## Stated goal
Turn the data below into a numbered list with one line per item, skipping blank lines. Leave the pictures out of your answer.

_ _ _ _ _ _ _

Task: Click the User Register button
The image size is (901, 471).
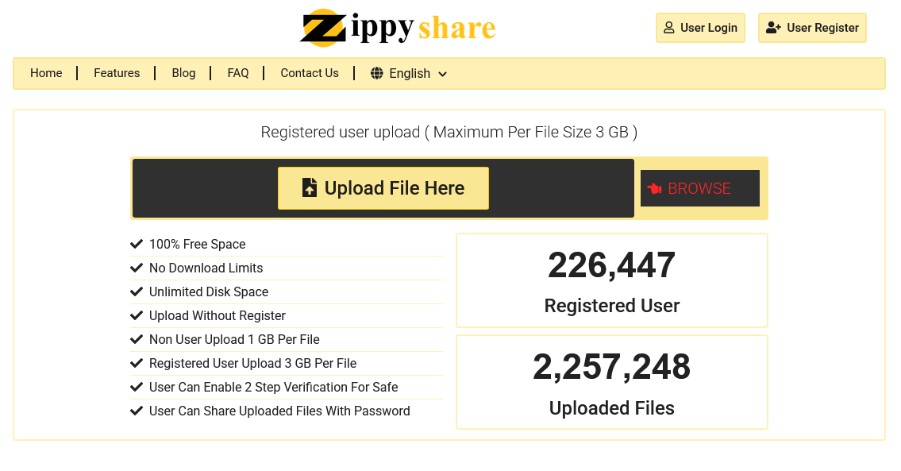Action: [812, 28]
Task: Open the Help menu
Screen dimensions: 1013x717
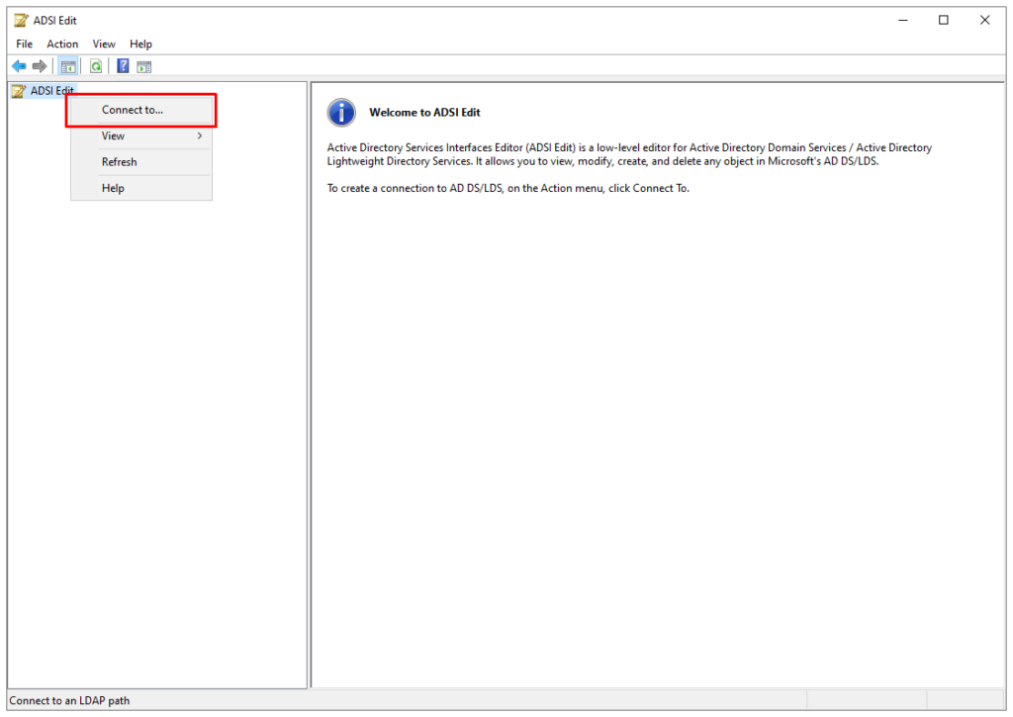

_ _ _ _ _ _ _

## Exercise solution
1. Task: Click the User Register button
2. The image size is (901, 471).
3. Action: [812, 28]
4. Task: Open the Help menu
5. Screen dimensions: 1013x717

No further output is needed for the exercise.